Stored dataset items:
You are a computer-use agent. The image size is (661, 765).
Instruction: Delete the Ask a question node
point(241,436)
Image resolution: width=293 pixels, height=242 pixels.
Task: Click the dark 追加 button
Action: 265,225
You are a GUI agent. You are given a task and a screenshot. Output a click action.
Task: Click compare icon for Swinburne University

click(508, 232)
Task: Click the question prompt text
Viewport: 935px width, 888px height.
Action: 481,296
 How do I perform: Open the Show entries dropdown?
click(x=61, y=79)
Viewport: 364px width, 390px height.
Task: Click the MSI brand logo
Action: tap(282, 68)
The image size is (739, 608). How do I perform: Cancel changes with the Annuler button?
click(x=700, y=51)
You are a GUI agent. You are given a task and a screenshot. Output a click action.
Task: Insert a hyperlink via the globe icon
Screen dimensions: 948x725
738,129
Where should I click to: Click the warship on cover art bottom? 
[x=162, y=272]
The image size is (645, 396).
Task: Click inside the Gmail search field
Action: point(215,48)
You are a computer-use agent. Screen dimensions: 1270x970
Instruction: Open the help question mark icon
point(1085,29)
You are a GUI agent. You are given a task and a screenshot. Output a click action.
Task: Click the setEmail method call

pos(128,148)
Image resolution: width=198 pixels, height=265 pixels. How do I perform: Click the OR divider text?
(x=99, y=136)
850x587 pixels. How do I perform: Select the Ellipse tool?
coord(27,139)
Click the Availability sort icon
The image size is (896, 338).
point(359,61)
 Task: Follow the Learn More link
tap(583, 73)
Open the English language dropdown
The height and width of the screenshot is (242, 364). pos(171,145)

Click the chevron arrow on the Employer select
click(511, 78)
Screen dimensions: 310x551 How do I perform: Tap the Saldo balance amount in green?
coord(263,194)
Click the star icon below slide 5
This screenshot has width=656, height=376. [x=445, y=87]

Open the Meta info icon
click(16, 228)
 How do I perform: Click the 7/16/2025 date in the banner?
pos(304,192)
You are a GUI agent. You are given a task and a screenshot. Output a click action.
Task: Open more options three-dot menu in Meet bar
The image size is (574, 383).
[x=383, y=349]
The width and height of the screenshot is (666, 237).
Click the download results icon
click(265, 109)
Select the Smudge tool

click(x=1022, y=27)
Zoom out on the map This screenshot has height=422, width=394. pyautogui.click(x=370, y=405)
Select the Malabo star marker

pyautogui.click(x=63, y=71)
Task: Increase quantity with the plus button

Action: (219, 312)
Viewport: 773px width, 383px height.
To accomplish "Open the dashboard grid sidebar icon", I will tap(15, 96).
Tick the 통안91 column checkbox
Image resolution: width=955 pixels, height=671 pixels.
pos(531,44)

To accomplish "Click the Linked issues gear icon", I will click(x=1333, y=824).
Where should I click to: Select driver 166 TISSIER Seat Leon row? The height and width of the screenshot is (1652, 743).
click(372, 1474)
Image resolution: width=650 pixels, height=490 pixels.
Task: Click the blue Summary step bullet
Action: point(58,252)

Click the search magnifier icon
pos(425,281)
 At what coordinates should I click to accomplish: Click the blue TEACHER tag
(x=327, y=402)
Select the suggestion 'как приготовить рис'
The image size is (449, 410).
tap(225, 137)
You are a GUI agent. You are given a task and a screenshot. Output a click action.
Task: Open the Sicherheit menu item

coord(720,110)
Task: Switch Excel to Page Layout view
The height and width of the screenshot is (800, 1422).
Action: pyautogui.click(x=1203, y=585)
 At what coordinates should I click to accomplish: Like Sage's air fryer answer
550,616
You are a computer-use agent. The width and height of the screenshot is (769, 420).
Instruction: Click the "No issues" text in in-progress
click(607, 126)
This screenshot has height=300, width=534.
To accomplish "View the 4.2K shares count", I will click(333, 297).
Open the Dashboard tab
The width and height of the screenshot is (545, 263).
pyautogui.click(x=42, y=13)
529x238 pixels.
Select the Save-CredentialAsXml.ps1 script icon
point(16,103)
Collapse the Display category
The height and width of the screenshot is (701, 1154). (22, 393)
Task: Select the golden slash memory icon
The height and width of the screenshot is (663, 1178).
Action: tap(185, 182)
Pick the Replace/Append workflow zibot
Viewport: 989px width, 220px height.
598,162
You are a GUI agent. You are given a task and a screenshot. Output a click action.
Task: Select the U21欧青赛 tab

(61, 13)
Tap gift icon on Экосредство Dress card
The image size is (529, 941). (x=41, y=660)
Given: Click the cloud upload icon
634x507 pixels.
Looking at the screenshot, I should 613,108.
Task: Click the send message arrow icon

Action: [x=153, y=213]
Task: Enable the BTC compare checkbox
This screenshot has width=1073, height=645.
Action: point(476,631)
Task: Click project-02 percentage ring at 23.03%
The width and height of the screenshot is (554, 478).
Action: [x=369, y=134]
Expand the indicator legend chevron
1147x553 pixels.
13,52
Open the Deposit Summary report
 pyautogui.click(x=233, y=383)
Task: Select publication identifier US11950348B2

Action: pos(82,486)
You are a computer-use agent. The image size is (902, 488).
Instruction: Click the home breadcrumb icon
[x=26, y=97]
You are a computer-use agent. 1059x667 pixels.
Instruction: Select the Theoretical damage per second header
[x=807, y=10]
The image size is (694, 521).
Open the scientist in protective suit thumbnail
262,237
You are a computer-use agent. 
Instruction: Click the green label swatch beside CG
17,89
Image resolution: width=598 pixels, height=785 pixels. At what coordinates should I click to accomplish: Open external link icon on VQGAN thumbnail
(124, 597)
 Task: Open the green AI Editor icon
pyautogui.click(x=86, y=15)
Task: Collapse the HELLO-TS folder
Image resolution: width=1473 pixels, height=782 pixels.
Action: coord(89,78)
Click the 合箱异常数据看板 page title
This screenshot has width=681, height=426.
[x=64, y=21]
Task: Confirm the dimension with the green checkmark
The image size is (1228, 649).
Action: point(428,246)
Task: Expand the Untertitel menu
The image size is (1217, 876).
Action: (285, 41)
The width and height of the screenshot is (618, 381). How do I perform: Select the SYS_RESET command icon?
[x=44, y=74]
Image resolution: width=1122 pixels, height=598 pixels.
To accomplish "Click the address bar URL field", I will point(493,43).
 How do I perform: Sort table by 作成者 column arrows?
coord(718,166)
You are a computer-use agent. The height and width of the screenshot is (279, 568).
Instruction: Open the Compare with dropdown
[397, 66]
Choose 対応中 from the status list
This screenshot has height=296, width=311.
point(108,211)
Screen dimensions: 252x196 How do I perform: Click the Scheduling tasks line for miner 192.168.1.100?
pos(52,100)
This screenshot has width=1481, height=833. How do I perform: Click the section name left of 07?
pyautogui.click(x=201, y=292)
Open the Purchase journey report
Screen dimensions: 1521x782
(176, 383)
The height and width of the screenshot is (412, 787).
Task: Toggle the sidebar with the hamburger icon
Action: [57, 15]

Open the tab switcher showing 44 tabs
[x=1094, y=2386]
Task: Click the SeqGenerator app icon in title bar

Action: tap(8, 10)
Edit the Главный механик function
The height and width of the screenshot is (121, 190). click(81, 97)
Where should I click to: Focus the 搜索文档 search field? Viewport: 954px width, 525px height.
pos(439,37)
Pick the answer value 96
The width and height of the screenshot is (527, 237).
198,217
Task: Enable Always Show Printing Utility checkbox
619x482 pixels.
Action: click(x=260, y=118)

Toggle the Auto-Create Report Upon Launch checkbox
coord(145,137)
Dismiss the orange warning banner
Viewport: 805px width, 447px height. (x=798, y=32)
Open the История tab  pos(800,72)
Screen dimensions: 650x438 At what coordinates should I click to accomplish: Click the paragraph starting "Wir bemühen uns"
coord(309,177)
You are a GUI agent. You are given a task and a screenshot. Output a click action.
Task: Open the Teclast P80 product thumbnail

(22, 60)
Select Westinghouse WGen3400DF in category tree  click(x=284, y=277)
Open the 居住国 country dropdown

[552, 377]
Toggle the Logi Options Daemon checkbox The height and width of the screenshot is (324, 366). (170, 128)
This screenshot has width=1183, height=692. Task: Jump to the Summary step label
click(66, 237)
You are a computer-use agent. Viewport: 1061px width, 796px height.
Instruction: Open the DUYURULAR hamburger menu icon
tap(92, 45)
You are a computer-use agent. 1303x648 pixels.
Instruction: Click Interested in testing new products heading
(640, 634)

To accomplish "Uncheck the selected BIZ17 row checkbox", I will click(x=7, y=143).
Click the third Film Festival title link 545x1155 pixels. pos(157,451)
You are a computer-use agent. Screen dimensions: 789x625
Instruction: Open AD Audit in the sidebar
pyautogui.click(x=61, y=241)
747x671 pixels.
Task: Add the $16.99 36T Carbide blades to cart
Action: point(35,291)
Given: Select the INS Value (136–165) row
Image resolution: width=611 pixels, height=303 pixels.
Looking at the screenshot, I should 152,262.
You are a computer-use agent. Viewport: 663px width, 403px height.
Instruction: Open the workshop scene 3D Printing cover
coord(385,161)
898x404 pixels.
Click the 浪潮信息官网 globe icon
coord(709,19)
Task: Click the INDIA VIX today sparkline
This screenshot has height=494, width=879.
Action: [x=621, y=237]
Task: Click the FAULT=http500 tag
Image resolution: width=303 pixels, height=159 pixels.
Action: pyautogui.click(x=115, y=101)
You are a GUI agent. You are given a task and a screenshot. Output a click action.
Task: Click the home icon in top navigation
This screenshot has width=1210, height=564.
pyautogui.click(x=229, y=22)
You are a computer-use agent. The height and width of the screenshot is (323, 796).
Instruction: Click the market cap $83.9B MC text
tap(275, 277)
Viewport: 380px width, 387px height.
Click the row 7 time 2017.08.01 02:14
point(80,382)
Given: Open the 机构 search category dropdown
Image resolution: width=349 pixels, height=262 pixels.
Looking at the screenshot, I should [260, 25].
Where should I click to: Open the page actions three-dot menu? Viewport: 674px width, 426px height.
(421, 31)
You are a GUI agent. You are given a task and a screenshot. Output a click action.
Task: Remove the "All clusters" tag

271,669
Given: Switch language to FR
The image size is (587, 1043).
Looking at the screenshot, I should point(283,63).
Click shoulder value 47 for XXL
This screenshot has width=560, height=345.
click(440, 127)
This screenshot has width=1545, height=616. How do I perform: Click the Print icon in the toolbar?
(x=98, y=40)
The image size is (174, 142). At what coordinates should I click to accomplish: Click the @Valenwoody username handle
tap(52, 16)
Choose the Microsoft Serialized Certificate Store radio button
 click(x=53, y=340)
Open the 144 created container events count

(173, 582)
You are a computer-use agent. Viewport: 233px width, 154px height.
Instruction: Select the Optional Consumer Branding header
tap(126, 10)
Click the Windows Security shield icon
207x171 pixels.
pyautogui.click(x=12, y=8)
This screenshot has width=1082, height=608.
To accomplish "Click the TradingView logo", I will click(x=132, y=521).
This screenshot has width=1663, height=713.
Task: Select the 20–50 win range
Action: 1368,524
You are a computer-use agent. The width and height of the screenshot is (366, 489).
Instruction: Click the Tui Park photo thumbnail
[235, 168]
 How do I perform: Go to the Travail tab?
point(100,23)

*Work item:* Working through the records, find each line containing the word "Pick" and copy it.

*Solution to this task:*
Pick the Replace/Append workflow zibot
Pick the answer value 96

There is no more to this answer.